S.B. 374, one of the most controversial — and dramatic — bills in Nevada’s legislature this year, is now law. The bill requires utilities to offer net metering to customers who install eligible systems until the aggregate capacity of accepted or approved completed applications for net metering equals 235 MW. After that limit is reached, utilities must offer net metering in accordance with a new tariff submitted on or before July 31, 2015, and approved by the Public Utilities Commission (PUC) on or before December 31, 2015. In reviewing such tariffs, the PUC is authorized to: (1) establish one or more rate classes for customer-generators; (2) establish terms and conditions for customer-generator participation in net metering, including enrollment limitations; (3) after the tariffs are adopted, close the new tariff to new customer-generators; and (4) allow utilities to set “just and reasonable” rates and charges to prohibit cost-shifting from net metering customers to other customers.

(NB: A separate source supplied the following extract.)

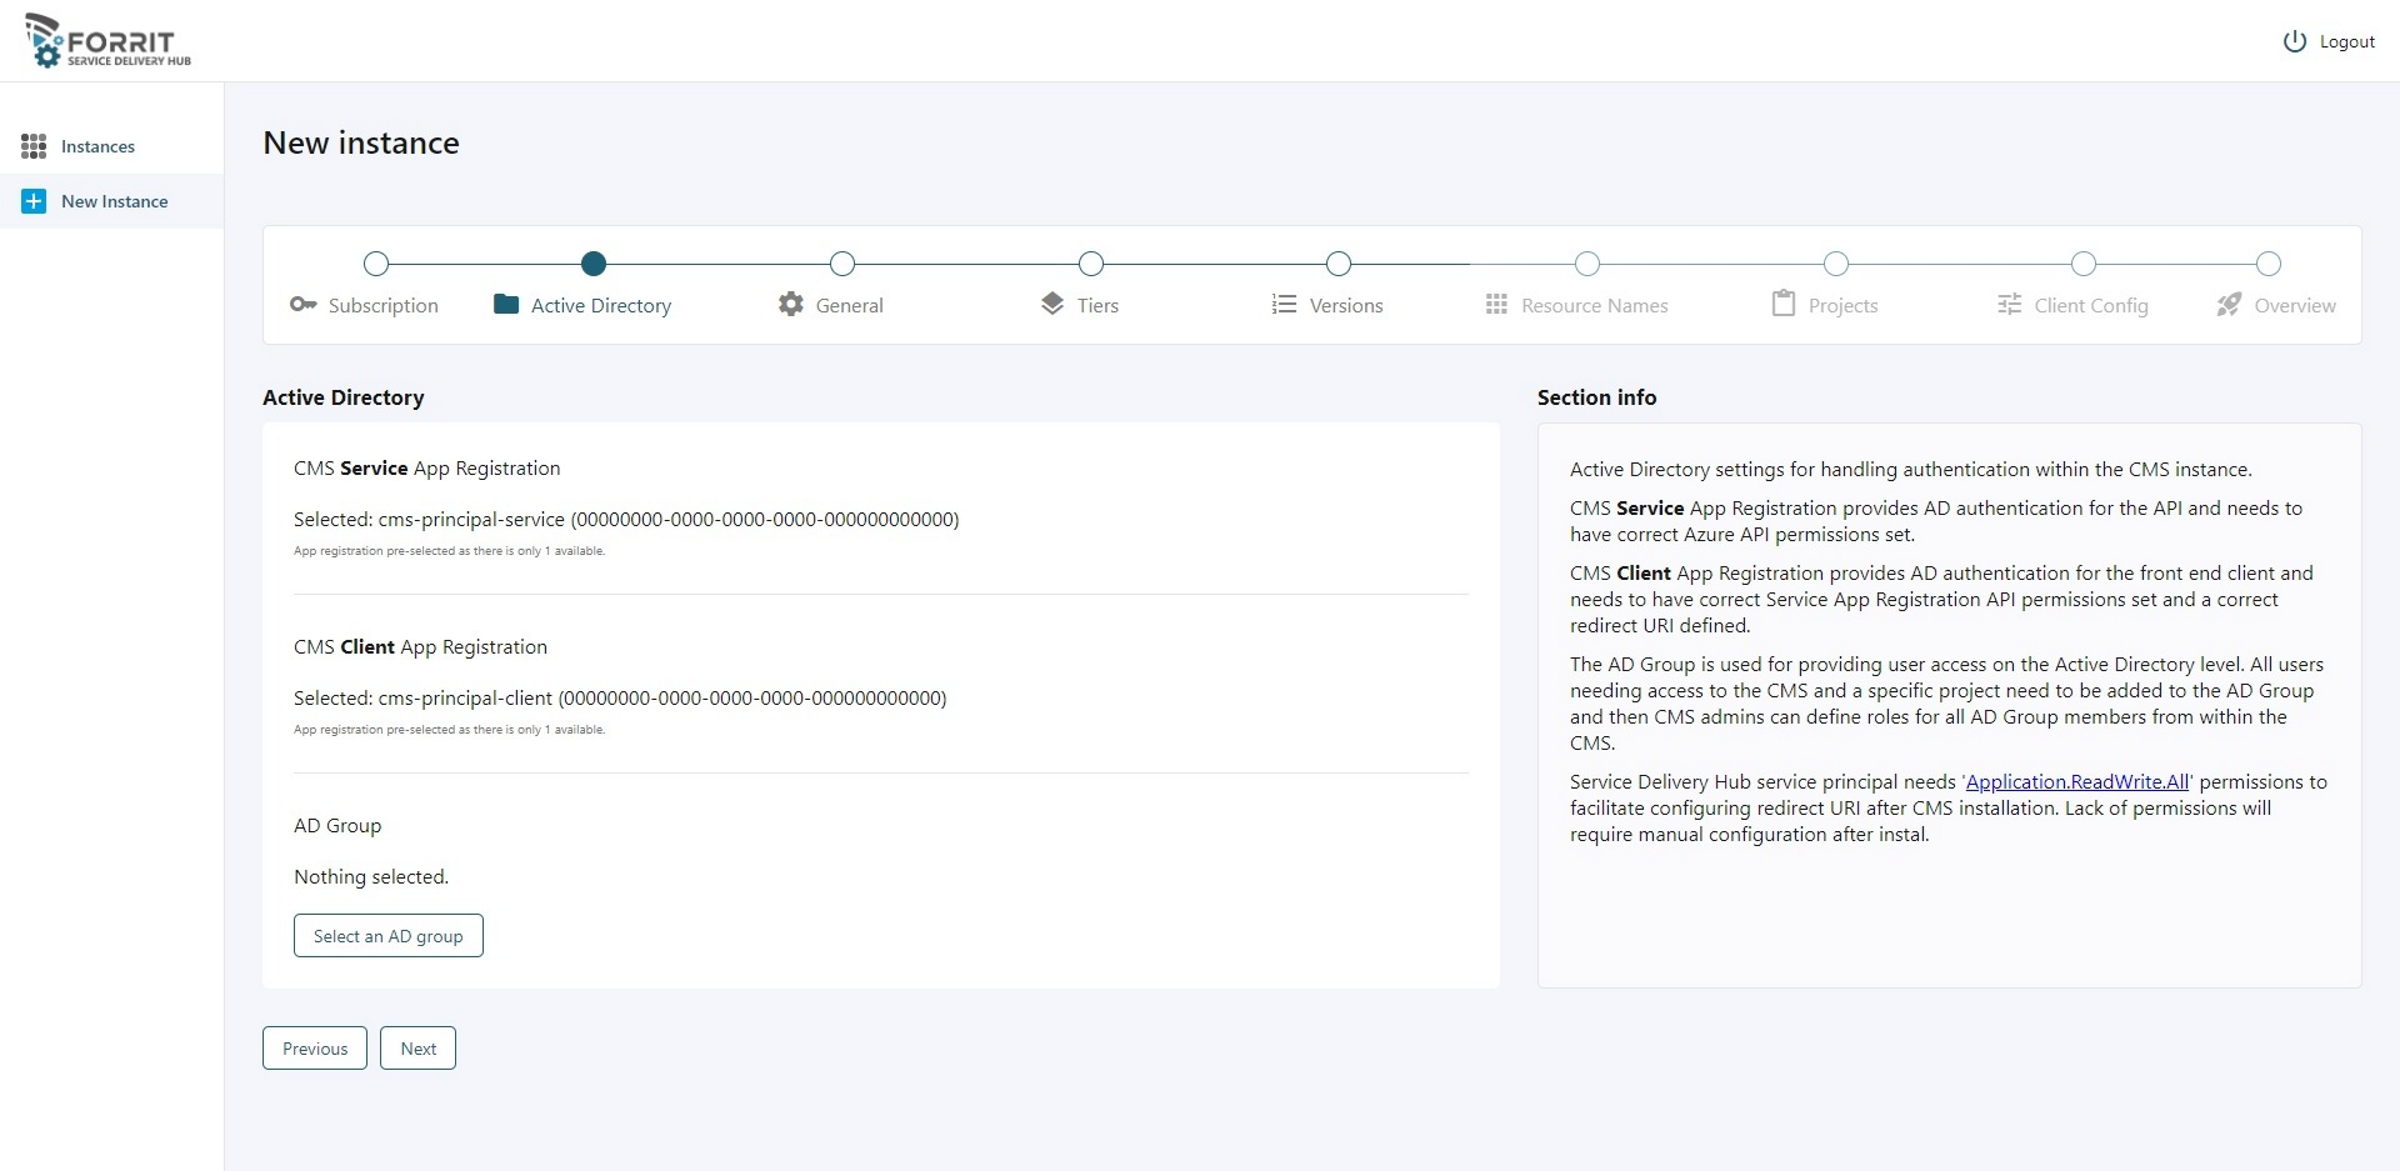Click the clipboard icon beside Projects
This screenshot has height=1171, width=2400.
click(1783, 304)
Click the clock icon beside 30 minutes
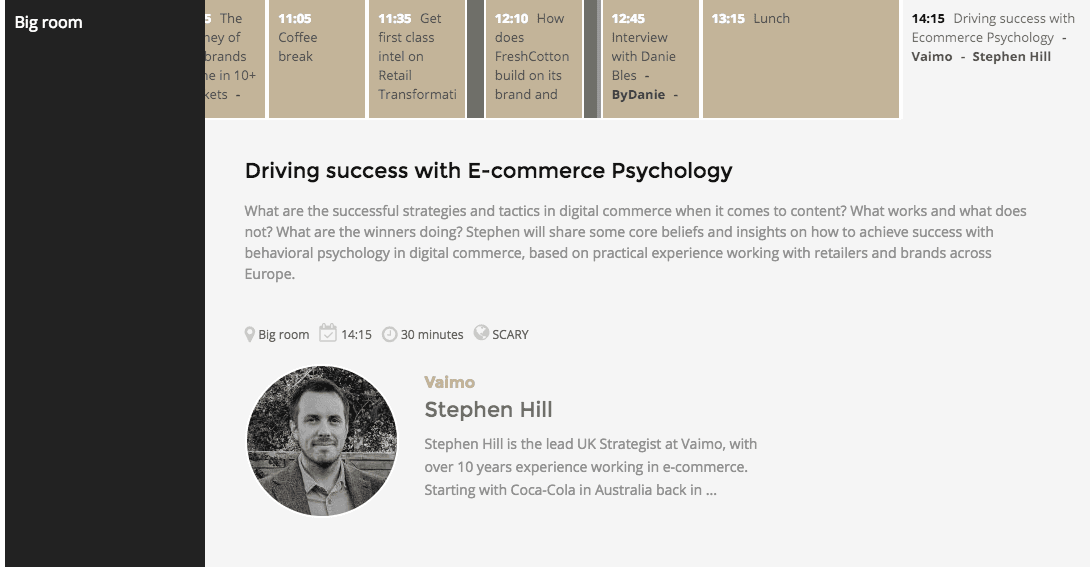The width and height of the screenshot is (1090, 567). (x=390, y=334)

S.B. 374 removes, for net metering customers, an existing prohibition against utilities from revising schedules or imposing any rates on residential customers based on the time of use. It also requires utilities’ triennial resource plans to include DG deployment within a required low-carbon intensity scenario, an analysis of the effects of net metering on the reliability of utilities’ distribution systems, and the costs (to utilities) to provide electric service to all customers.
Net metering tariffs approved by the PUC under S.B. 374 may not take effect until after the date on which the 235-MW capacity requirement is met. If the PUC does not approve the required tariff by December 31, 2015, then beginning on January 1, 2016, utilities must offer net metering under the current law.